*** Entries provided Section Begins ***

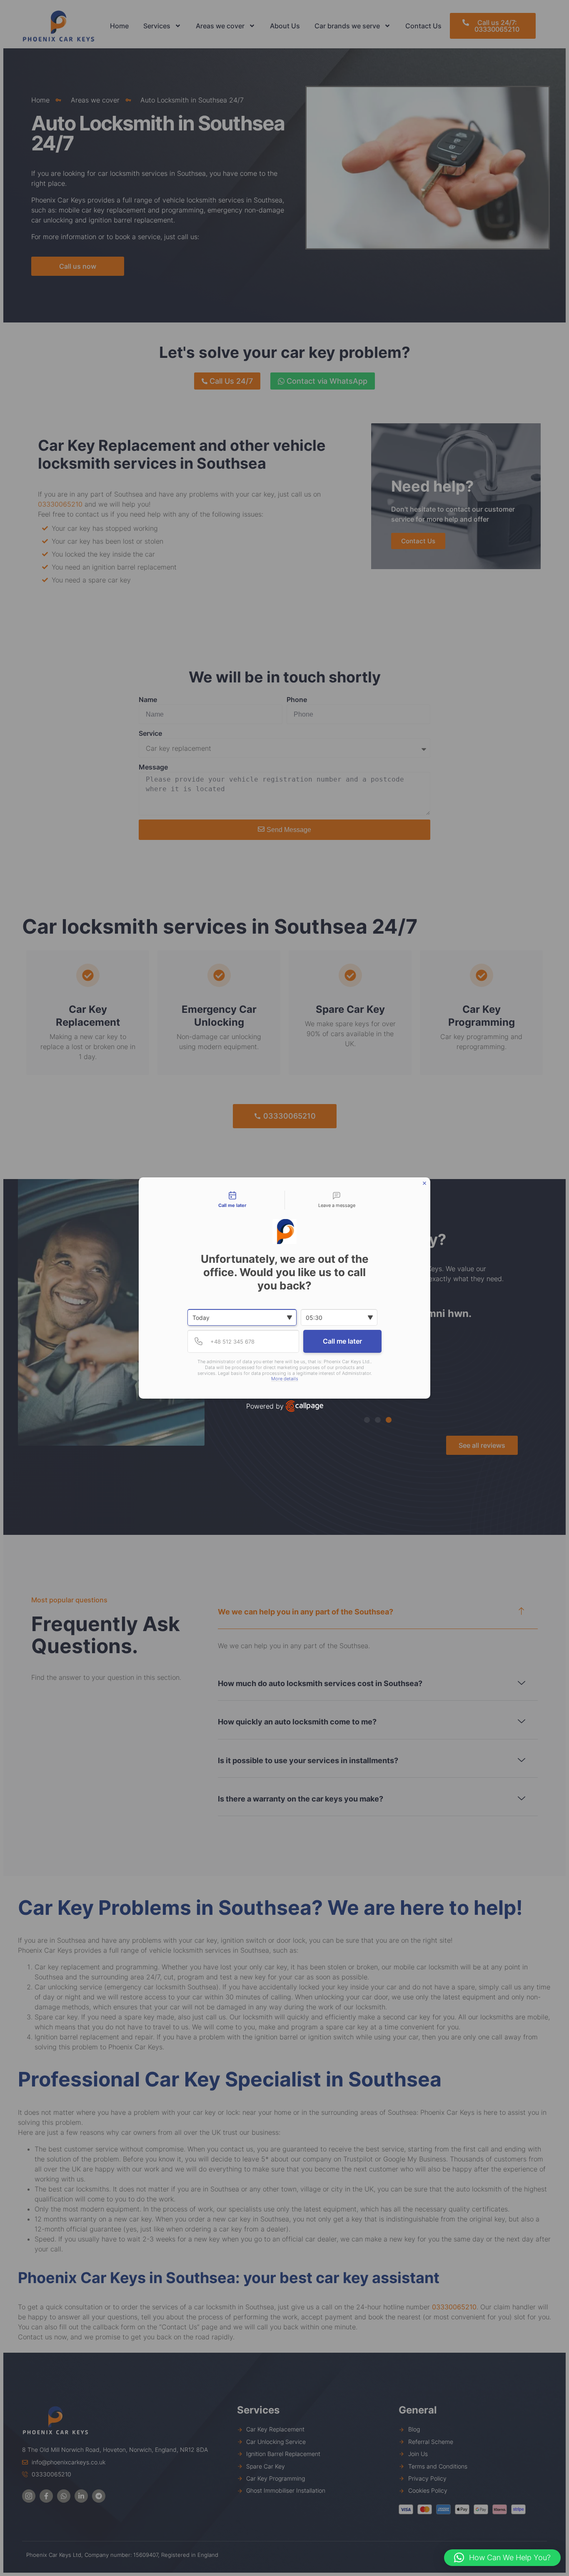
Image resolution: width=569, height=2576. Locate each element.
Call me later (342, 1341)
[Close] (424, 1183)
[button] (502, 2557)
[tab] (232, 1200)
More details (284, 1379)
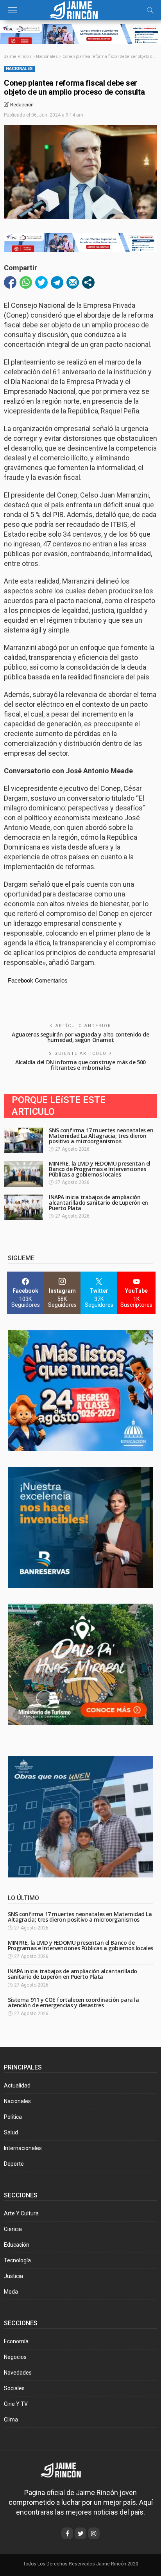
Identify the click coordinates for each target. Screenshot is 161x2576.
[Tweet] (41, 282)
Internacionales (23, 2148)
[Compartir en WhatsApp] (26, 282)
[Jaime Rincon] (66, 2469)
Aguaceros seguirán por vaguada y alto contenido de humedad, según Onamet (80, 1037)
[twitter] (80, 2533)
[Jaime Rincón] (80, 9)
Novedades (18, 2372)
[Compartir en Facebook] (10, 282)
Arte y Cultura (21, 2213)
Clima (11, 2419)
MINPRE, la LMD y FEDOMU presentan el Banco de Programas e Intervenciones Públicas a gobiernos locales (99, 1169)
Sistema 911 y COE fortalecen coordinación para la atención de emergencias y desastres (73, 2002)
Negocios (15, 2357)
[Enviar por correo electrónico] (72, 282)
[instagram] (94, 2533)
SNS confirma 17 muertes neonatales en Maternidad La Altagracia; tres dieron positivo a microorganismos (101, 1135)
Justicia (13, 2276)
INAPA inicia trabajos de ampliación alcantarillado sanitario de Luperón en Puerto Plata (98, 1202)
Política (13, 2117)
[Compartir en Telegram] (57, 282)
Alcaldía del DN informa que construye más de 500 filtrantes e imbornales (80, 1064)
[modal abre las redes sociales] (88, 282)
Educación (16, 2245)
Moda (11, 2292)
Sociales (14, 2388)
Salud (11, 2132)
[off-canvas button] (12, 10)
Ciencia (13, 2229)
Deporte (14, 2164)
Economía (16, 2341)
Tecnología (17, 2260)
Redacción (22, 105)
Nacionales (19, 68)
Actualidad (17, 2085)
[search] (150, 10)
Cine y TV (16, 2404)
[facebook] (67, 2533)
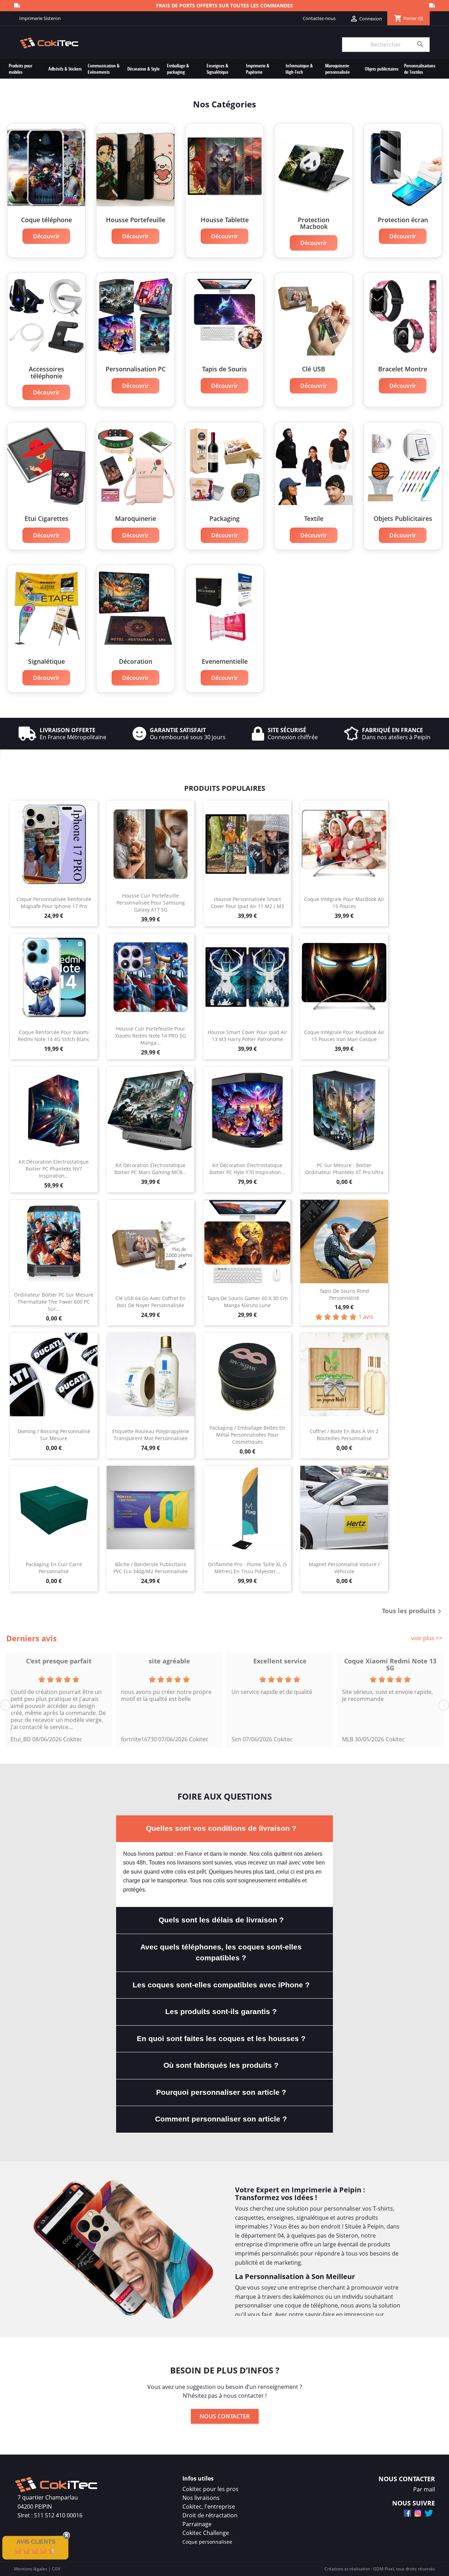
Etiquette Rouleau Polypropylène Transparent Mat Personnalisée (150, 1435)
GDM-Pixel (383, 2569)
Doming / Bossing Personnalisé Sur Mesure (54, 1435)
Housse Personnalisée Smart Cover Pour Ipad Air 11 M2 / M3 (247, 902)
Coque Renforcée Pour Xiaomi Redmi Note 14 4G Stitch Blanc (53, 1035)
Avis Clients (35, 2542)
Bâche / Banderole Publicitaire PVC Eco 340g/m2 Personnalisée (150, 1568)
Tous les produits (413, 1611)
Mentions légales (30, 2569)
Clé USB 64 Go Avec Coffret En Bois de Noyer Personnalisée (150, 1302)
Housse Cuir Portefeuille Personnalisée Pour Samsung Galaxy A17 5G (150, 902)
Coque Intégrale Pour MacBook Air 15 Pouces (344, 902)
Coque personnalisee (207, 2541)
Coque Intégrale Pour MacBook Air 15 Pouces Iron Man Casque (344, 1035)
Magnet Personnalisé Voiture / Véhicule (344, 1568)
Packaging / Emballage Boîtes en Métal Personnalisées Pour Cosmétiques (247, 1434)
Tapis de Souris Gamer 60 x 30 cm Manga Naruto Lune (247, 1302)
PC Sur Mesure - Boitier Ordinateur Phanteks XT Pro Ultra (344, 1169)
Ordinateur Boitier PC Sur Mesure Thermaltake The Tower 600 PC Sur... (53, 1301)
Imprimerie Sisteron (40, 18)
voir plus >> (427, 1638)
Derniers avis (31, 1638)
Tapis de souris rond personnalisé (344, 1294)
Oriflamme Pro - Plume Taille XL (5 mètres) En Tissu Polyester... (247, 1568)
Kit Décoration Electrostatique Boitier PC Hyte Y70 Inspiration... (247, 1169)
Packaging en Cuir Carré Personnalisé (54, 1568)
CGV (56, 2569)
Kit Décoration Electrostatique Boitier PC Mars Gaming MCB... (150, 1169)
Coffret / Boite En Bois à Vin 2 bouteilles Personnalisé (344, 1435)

*** Entries provided Section Ends ***

Your task
Search the entries for the word "Housse". Copy every line where it occurs.

Reply
Housse Personnalisée Smart Cover Pour Ipad Air 11 M2 / M3 (247, 902)
Housse Cuir Portefeuille Personnalisée Pour Samsung Galaxy A17 5G (150, 902)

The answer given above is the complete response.